Ans. Take a small iron nail, coal piece, aluminium wire and a pencil lead. Beat these materials with a hammer one by one. Record your observation in the following table:
Q. 4. What is malleability? Name two most malleable metals.
Ans. We see that the shape of iron and aluminium and other metals changes on beating. This property of metals due to which they can be beaten into thin sheets is called malleability. Silver and gold are the most malleable metals.
Q. 5. Explain that metals are good conductors of electricity with the help of an activity.
Ans. Prepare an electric circuit as shown in the figure. This circuit is used to test whether electricity can pass through a material or not. Repeat this activity with different materials shown in the table.
Observe and group these materials into good conductors and poor conductors:
Electrical Conductivity of Materials
We see that iron nail and copper wire are made of metals and are good conductors. So we can say that metals are good conductors.
Q. 6. List some physical properties of metals.
Ans. Physical properties of metals:
(vi) Good conductor of heat and electricity.
Q. 7. Write some physical properties of non-metals.
Ans. (i) Dull appearance
(iii) Not sonorous
(iv) Poor conductor of heat and electricity
(v) Break down into various pieces.
Q. 8. What happens when a magnesium ribbon is heated in presence of air?
Ans. When a magnesium ribbon is heated in presence of air on a burner flame, after some time it starts burning with a white flame and white powder is formed which is called magnesium oxide.
Mg (Magnesium) + O2 (Oxygen) → MgO (Magnesium Oxide)
Q. 9. Explain an activity to test the nature of rust.
Ans. Collect some amount of rust after a reaction between iron, oxygen and water. Dissolve it in a very little amount of water. Shake well the mixture of rust and water. Test the solution with the red and blue litmus papers. We observe that the red litmus paper turns into blue. It shows that the nature of rust is basic.

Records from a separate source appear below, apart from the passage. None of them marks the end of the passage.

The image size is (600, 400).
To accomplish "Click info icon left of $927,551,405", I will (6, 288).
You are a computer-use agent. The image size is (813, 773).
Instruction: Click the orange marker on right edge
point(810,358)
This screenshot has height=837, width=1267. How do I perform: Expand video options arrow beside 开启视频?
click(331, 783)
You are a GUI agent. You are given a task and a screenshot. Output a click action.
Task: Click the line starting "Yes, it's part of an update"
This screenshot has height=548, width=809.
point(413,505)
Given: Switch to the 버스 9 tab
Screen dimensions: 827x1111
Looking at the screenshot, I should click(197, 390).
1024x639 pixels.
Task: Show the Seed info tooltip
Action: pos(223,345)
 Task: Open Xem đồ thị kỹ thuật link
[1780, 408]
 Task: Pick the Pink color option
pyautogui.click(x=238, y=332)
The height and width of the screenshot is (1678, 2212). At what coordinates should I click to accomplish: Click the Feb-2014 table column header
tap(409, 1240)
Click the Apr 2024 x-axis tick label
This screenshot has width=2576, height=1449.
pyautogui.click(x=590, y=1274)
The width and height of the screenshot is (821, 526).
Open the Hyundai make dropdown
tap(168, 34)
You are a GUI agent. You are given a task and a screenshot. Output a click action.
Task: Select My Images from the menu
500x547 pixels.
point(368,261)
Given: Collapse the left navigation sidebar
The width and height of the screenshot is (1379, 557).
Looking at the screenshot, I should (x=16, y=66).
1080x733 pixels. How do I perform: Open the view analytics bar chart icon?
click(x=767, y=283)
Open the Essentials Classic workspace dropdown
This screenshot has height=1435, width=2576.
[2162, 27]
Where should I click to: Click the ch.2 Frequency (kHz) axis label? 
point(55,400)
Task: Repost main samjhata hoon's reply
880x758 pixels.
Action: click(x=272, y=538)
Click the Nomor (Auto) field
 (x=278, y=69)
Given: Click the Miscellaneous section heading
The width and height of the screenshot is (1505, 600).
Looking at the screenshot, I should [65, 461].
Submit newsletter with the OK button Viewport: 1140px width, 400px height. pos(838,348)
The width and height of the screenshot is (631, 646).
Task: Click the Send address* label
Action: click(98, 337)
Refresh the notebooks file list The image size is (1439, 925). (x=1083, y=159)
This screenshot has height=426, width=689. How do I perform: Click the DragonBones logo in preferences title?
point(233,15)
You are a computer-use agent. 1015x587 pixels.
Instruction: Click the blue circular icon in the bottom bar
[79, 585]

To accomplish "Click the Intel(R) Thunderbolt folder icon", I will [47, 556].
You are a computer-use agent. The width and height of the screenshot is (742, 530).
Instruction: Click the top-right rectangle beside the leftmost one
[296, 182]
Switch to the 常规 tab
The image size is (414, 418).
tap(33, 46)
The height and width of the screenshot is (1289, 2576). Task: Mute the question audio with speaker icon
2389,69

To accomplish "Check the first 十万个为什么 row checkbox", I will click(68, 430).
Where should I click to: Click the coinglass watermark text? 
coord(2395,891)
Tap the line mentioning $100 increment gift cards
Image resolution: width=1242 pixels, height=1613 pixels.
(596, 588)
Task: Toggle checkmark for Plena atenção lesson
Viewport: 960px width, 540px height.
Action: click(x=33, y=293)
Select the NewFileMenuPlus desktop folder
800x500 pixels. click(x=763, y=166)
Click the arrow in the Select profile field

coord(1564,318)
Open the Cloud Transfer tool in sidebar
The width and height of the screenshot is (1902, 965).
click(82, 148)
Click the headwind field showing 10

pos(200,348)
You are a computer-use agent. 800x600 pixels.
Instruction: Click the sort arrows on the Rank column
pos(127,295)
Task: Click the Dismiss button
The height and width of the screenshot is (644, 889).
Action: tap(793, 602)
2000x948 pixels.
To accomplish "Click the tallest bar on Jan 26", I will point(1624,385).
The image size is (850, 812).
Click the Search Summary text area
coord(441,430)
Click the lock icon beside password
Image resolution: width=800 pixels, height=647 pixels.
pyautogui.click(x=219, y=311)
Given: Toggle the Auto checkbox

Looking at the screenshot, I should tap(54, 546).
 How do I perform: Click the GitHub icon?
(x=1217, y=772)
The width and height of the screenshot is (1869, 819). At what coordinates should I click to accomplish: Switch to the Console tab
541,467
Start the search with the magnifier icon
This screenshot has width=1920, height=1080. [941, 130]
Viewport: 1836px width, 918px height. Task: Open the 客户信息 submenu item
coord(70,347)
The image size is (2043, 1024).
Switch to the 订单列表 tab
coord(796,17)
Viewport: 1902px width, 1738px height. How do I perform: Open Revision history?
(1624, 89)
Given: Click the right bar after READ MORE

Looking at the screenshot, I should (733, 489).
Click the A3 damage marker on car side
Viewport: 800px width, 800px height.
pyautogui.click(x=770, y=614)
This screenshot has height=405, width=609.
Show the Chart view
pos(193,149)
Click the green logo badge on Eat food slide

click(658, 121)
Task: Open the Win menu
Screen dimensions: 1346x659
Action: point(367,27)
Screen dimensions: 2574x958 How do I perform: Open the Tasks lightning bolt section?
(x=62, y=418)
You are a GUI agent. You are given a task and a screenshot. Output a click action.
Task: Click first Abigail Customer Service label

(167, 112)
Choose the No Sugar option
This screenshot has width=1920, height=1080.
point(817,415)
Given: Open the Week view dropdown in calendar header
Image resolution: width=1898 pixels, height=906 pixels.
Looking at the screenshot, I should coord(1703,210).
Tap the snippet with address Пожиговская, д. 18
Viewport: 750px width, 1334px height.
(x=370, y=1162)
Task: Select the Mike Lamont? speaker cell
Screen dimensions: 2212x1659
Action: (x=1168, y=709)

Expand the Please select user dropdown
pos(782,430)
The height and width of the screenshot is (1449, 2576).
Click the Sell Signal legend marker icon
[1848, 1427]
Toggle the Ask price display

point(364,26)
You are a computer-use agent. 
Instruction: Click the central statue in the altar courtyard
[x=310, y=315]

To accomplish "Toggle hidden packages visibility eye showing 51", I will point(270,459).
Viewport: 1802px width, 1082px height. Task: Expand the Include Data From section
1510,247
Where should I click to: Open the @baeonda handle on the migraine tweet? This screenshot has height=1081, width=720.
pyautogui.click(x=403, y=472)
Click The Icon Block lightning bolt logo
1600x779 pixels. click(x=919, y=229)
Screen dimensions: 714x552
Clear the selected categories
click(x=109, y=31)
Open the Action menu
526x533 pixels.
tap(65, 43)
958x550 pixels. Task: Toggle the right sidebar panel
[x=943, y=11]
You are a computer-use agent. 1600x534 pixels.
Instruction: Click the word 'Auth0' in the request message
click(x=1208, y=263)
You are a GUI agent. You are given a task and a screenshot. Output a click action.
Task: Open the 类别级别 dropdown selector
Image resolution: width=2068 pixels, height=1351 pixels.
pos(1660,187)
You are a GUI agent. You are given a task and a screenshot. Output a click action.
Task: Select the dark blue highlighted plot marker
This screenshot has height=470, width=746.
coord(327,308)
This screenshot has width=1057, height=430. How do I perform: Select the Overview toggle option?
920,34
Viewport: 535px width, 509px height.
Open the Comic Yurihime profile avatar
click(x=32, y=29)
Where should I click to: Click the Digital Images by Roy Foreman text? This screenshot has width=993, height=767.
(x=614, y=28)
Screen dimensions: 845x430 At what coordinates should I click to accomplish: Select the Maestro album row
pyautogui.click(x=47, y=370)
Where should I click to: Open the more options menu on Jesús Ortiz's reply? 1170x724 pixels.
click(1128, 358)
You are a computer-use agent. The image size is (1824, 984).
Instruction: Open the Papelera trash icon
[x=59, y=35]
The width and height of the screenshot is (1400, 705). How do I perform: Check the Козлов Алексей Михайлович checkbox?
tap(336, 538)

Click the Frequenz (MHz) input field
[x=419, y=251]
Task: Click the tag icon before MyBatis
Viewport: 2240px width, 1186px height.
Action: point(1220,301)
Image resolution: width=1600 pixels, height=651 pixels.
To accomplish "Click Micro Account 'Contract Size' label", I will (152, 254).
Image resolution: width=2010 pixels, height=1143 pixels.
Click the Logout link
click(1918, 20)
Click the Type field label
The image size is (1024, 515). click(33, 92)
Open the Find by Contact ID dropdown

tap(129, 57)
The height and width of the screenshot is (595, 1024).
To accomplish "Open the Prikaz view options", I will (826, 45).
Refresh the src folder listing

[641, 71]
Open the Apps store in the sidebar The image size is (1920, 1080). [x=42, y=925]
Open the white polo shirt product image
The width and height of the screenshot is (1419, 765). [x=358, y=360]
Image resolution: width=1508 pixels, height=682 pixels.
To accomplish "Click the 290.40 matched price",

Q . 10. What happens when a copper vessel is exposed to moist air?
Ans. When a copper vessel is exposed to moist air for a long time, it acquires a dull green coating. The green substance is the mixture of copper hydroxide [Cu(OH)2] and copper carbonate (CuCO3)
Q . 11. Explain the reaction of sodium and water with the help of an activity.
Ans. Take a beaker, fill it half with water. Cut a small piece of sodium metal. Dry it using filter paper and wrap it in a small piece of cotton. Put the piece of sodium, wrapped in cotton into the beaker. We observe that the beaker becomes hot. We test the solution with red and blue litmus papers. It turns red litmus into blue. This activity indicates that sodium is highly reactive and it reacts vigorously with water. A lot of heat is generated in the reaction to form basic solution of sodium hydroxide.
Q . 12. What happens when samples of metals and non-metals are mixed with acids?
Ans. We observe that non-metals do not react with acids but metals react with acids and produce hydrogen gas that burns with a pop sound. Copper does not react with dilute hydrochloric acid but reacts with sulphuric acid.
Q . 13. Explain displacement reaction with the help of an activity.
Ans. Take five beakers of 100 mL and label them A, B, C, D and E. Take about 50 mL of water in each beaker. Dissolve in beakers A and B, a tea spoon of copper sulphate (CuSO4) in beakers C, D and E zinc sulphate (ZnSO4), iron sulphate (FeSO4) and zinc sulphate (ZnSO4), respectively. Put zinc granule (Zn), iron nail (Fe), copper turnings (Cu); copper turnings (Cu) and iron nail (Fe) in the beakers respectively. Observe the changes. We see that in beakers A and B colour is changed while in C, D, E, there is no change of colour. Beakers A and B show the displacement reaction.
Beaker A: Copper sulphate (CuSO4) + Zinc granule (Zn)
Beaker B: Copper sulphate (CuSO4) + Iron nail (Fe)
Beaker C: Zinc sulphate (ZnSO4) Copper turning (Cu)
Beaker D: Iron sulphate (FeSO4) + Copper turning (Cu)
Beaker E: Zinc sulphate (ZnSO4) + Iron nail (Fe)
A: CuSO4 + Zn → ZnSO4 + Cu
B: CuSO4 + Fe → FeSO4 + Cu
C: ZnSO4 + Cu → No change
D: FeSO4 + Cu → No change
E: ZnSO4 + Fe → No change
In these reactions we have seen that only more reactive metal displaces the less reactive metal but the less reactive metal does not do so.